From the time of his early studies, Steinbach was most interested in performing and only in his teenage years did he begin to focus on composition studies with greater concentration. By the time he was twenty-four years of age, he opted to formally study theory and composition at the Musikhochschule Köln with Prof. Manfred Reiter, and Prof. Roland Löbner. He completed his first serious piece, “Suite in Three Movements” for piano in 1982, and shortly after completed his theory studies to earn a Staatsexamen (equivalent to a modern“Bachelor's Degree). He has since continued to develop his compositional process using unique approaches to dodecaphony, rotational systems and set class transformation, points of symmetrical inversion, stylistic synthesis, and jazz-influenced patterns and rhythms. Steinbach believes that “to study composition with a teacher is a contradiction in itself. Nowadays it is absurd to talk about tonality or atonality. Both terms are redundant if you perceive music through rotational systems, movement and emotions. There are no rules and fashions for me.” His oeuvre encompasses almost fifty compositions, including one opera entitled “Berlin Suite,” the church music cycle “Apocalypse,” numerous major cycles for choir and various ensembles, piano ensembles and noted cycles of etudes and other works for solo piano. Many of his compositions are commissioned works such as his “Agnes Mass” (2002) written for the 100th anniversary of the Church of St. Agnes in Cologne, and "Mystic Circle" for small ensemble (2013), an homage to Igor Strawinsky written for the John Donald Robb Composer Symposium in 2013.

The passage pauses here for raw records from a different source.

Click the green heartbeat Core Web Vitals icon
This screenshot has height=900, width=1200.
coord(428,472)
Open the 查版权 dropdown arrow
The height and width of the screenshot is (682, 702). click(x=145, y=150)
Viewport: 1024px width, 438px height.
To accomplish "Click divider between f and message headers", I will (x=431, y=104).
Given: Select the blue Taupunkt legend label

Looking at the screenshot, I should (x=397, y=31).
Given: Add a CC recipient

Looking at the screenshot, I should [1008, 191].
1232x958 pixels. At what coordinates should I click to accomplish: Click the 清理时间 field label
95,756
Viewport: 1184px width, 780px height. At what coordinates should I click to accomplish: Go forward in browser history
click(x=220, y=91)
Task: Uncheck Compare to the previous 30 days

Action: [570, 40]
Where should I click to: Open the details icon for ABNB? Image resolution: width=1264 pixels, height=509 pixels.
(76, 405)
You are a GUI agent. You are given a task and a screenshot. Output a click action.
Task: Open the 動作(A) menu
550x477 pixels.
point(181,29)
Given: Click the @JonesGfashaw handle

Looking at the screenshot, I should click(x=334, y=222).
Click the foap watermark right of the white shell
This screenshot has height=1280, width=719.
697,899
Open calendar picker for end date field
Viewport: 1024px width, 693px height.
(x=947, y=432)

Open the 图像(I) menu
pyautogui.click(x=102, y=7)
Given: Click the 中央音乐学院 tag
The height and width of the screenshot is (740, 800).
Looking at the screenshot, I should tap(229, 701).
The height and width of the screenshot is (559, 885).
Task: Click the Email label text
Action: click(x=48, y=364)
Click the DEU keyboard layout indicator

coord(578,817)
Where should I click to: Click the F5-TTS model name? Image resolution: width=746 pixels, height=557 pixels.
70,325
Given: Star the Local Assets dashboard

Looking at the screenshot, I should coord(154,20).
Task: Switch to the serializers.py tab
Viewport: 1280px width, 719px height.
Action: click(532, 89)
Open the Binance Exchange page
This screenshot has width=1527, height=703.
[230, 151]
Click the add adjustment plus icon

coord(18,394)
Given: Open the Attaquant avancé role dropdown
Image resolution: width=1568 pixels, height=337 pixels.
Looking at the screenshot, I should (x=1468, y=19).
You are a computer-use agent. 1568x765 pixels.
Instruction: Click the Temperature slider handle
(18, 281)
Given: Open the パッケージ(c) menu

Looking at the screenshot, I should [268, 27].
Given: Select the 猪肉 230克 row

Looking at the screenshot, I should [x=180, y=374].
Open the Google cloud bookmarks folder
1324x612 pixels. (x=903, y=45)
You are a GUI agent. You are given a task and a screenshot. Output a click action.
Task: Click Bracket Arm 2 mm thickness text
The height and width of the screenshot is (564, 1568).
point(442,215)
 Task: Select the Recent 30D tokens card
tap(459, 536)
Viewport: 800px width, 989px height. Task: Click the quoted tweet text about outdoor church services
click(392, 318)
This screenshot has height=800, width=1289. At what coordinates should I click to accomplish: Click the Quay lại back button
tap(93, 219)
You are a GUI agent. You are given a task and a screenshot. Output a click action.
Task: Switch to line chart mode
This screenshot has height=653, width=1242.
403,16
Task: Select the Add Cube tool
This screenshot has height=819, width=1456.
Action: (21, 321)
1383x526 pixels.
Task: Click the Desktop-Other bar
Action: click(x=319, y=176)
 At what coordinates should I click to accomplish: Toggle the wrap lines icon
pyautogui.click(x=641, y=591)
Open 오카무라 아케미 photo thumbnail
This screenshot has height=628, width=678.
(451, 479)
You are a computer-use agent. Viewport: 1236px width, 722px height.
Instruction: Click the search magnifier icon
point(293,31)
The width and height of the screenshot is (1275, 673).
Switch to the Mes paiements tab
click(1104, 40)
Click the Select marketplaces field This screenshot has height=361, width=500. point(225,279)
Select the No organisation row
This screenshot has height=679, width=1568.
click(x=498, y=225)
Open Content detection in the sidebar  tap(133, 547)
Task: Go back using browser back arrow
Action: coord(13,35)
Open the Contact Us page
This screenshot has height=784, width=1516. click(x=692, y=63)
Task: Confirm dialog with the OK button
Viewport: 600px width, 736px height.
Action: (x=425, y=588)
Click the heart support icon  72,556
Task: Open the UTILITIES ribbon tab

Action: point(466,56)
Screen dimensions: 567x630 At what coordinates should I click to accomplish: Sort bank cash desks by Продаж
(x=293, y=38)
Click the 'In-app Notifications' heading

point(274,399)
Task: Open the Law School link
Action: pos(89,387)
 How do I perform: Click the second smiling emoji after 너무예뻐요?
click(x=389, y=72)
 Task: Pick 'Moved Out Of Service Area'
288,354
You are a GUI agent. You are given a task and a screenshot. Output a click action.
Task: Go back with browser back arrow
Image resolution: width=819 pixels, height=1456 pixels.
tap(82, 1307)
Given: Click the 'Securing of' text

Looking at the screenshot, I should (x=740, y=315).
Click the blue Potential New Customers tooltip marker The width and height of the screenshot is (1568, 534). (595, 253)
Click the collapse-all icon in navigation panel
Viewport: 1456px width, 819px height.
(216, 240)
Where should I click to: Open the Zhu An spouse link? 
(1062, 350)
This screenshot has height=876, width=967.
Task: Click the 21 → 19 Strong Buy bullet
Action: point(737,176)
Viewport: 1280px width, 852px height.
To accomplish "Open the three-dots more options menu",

Steinbach is recognized worldwide for his “inexhaustible fantasy,” his “mesmerizing sound” and his sharp understanding of the possibilities of playing piano and understanding its physical, spiritual and mental aspects. His work emphasizes the careful production of tone quality in all musical contexts, and in particular, the relationship between movements and the sounds they produce; with respect to his unique approach to piano music, he explains “sound is the gate to our emotions – you can see the sound and hear the movements performed on the piano” in these works. Steinbach has spent much of his composition, performing and teaching career exploring the effects of both listening to, and performing music on human sensory process and cognition. In relation to these insights, one finds in his works unique and thoughtful attention to aspects of sound, space, time, and physical movements both in surface details, and within the larger structure of many works, such as those found in his cycles of etudes. His largest etude cycle, “Figures” has been the subject of two doctoral dissertations. The first, "The Interdependence of Movement and Sound in all Aspects of Piano in Falko Steinbach's "Figures"- 17 Choreographic Etudes for Piano (2006.)" was published in 2010 by Taiwanese pianist, Shu Ching Cheng, at the University of Arizona. The second, "A Structural Analysis for Performers: Falko Steinbach's "Figures: 17 Choreographic Etudes for Piano," was published in 2012 by American pianist, Alexander Schwarzkopf at the University of Oregon. Steinbach's passion and dedication for both artistic and pedagogic work are reflected in his 53 piano etudes “Figures,” “Moving,” “Finger Paintings,” “Mirror Visions,” and “Etude 53,” and in his comprehensive text, “A Compendium of Piano Technique.” The methods presented in these works provide guidance for students at beginning, intermediate, and advanced skill level, and because of the breadth and consistency of his approach, his students are among the noted performers in the state of New Mexico, and the surrounding region; many of these students have achieved professional and academic positions, scholarships, grants, and prizes at piano competitions and universities. Steinbach has given master courses at universities and music festivals in Germany, Italy, The United States, Mexico, Taiwan and Malaysia and has acted as a juror for many national and international piano competitions.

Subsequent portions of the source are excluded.